Charley's father Ray starts dating a married woman named Lynn. Lynn assures Ray that she and her husband are estranged. Yet Charley remains concerned about his fathers relationship with this mysterious woman. One night, Lynn's husband breaks into their home, violently attacking Ray and leaving him fatally injured. Two days later, Ray dies alone in the hospital. Charley is left orphaned; with Lean on Pete as his only friend.
Charley overhears Del on the telephone, thus learning the nature of Del's business. Del races his horses to near-death, then sells them off to a slaughterhouse in Mexico. Charley decides to save Lean on Pete from such a fate. He loads the horse into Del's mobile trailer, then drives off with Del's truck and trailer in the middle of the night. Charley plans to go out east to Wyoming, to reunite with his long-lost aunt Margy.
50 miles east of Oregon, Del's truck breaks down. Charley and Lean on Pete abandon the vehicle at the side of the road and continue on by foot. Crossing the highway, they hear a loud commotion from a group of construction workers overhead. Lean on Pete is startled by the strange noises. He runs out into the highway. He is struck by a car and killed.
Charley continues his journey to Wyoming alone.
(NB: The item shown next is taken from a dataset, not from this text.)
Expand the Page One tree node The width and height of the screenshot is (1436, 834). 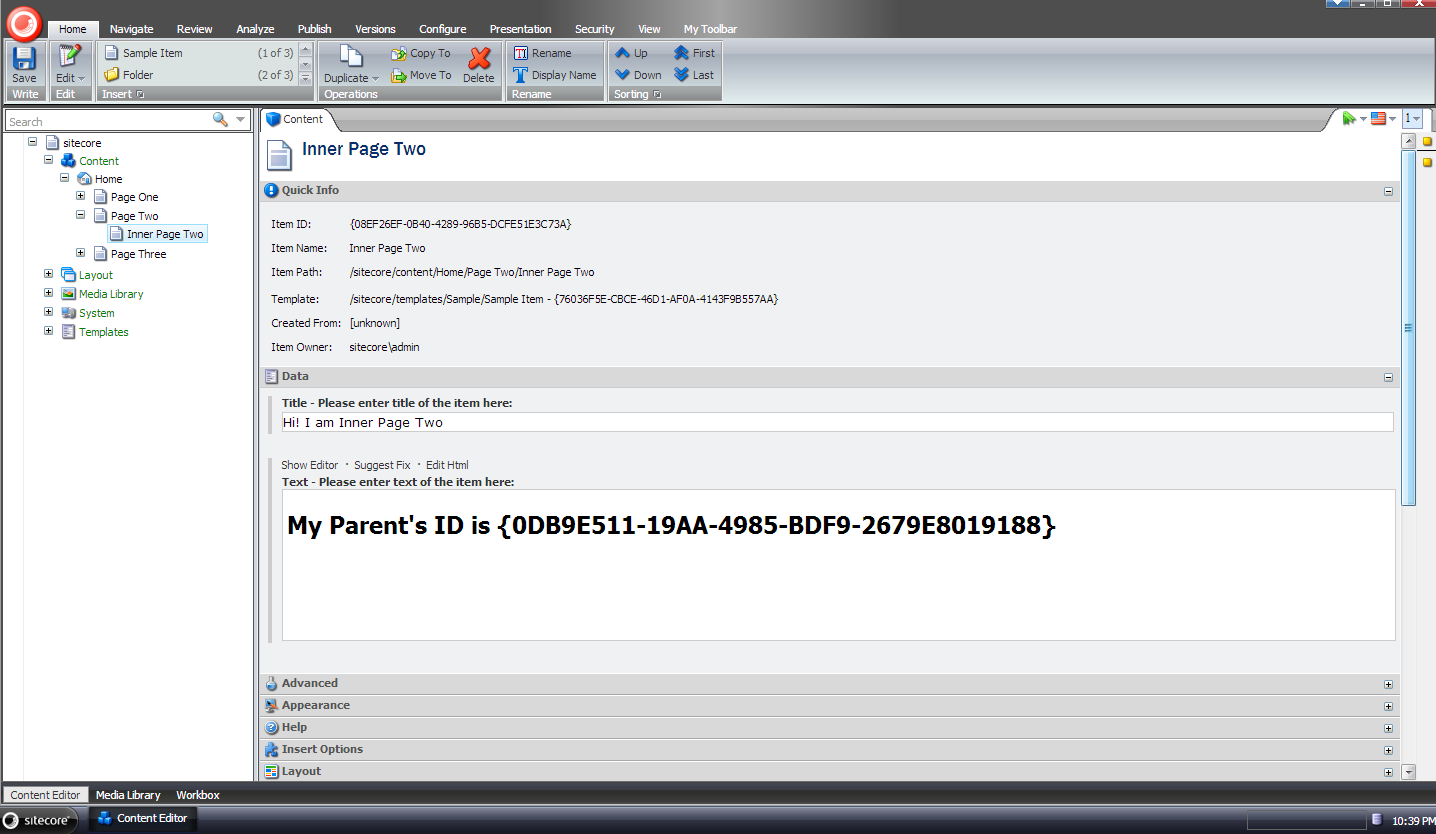(x=81, y=196)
He's grief-stricken by the death of his only friend, but is still determined to find Margy; she's the only family he has left. To survive, Charley takes to stealing food from local grocery stores and private residences. He sleeps in boxcars, abandoned warehouses, and open fields. Finally, he reaches Wyoming. He researches the name Margaret Thompson in the library, and visits the home of every person by that name in the state. Still, he's unable to locate his aunt. Feeling thoroughly discouraged, he visits a cafe where Margy once worked. There, one of Margy's former co-workers gives Charley her current address.
Charley finds Margy, and they enjoy a heartfelt reunion. Margy feeds and clothes Charley. Then they register the boy at the local high school. For once, Charley feels that he's home. He looks forward to playing football in the upcoming school year.
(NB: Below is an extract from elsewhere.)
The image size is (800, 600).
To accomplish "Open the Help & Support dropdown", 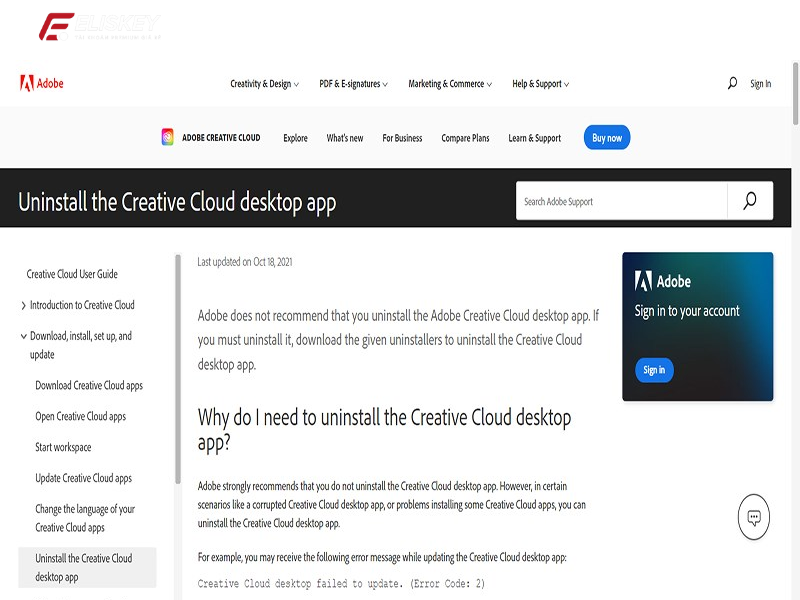I will [536, 84].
Best part of story, including ending:
The descriptive language is sparse and beautiful. Vlautin presents desolate landscapes and depressing realities in a manner that is at once refreshing and, somehow, uplifting.
Best scene in story:
Lean on Pete runs into the highway and is hit by a car. He falls down with a broken leg. The police are nearby. Charley wants to approach his horse, to console the animal in his moment of pain and perhaps death. Yet he knows that he can't afford to get too close to the police, otherwise he would be detained and would not make it to Wyoming. Observing Charley calculate and maneuver this emotionally-laden moment helps us to connect with him. We see his strong sentimental side, and we also see his mature practical survival instincts, which win the day.
Opinion about the main character:
Charley is an immensely like able character. He is clever, full of wit, and adventurous. He's also noble and sensitive to the pain and sufferings of others. It's easy for us to empathize with Charley's pain, if only because he himself is so empathetic toward others.